Isabelle was suddenly interrupted by violent rapping at the street door.

"Who can that be, knocking at this hour of the night?" said James Darc, rising, as much surprised as his wife at the interruption, to open the door.

The door was hardly ajar when an aged man of venerable and mild appearance, but at that moment pale with fear, hastily dismounted from his horse and cried, breathlessly, "Woe is us! Friend, the English! the English! the country is about to be invaded!"

"Great God! What is it you say, uncle!" exclaimed Isabelle, recognizing Denis Laxart, her mother's brother.
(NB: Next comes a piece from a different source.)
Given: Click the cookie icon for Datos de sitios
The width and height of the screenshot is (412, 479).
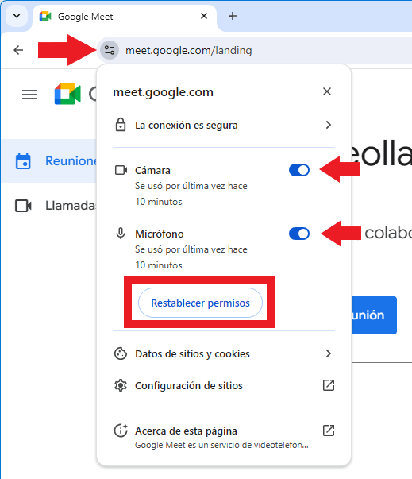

"The French troops have just been routed at the battle of Verneuil. The English, re-inforced in Champagne, are now overflowing into our valley. Look! Look!" said Denis Laxart, drawing Isabelle and James Darc to the threshold of their street door and pointing to the horizon towards the north, where wide streaks of reddish light went up and accentuated the darkness of the night, "the village of St. Pierre is in flames and the bulk of the troop of these brigands is now besieging Vaucouleurs, whence I managed to flee. One of their bands is raiding the valley, burning and sacking in their passage! Flee! Flee! Pick up whatever valuables you have. The village of St. Pierre is only two leagues from here. The English may be this very night in Domremy. I shall hasten to Neufchateau to join my wife and children who have been there for the last few days visiting a relative. Flee! there is still time. If you do not you may be slaughtered within two hours! Flee!"
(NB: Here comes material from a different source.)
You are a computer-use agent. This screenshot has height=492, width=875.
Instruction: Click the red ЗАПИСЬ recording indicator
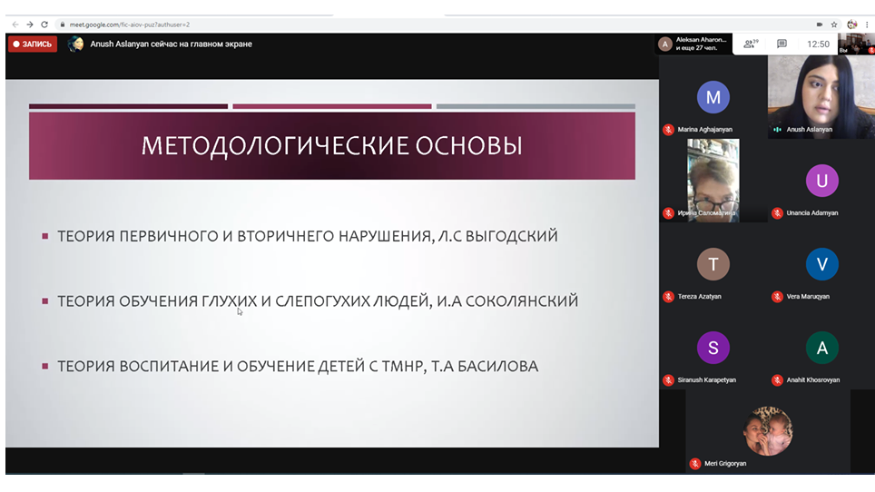pyautogui.click(x=33, y=44)
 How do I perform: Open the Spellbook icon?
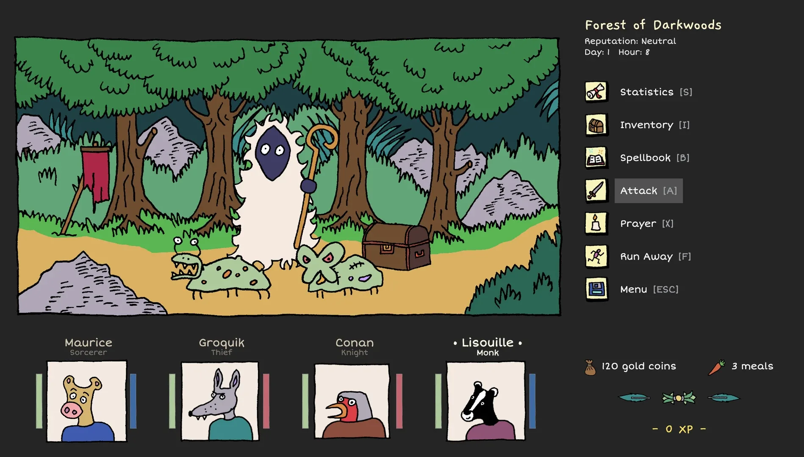point(596,158)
Uttering the last word, the distracted Denis Laxart threw himself upon his horse and disappeared at full gallop, leaving James Darc and his wife stupefied and terror stricken. Until now the English never had approached the peaceful valley of the Meuse. James Darc's sons, whom the violent raps given at the door by Denis Laxart had frightened out of their slumbers, hastily slipped on their clothes and rushed into the main room.

"Father, has any misfortune happened? What makes you look so frightened?"

"The English!" answered Isabelle, pale with fear; "we are lost, my dear children! It is done for us!"

"The village of St. Pierre is on fire," cried James Darc. "Look yonder, at the border of the Meuse, towards the Castle of Ile. Look at those tongues of flame! May God help us! Our country is now to be ravaged like the rest of Gaul! Woe is us!"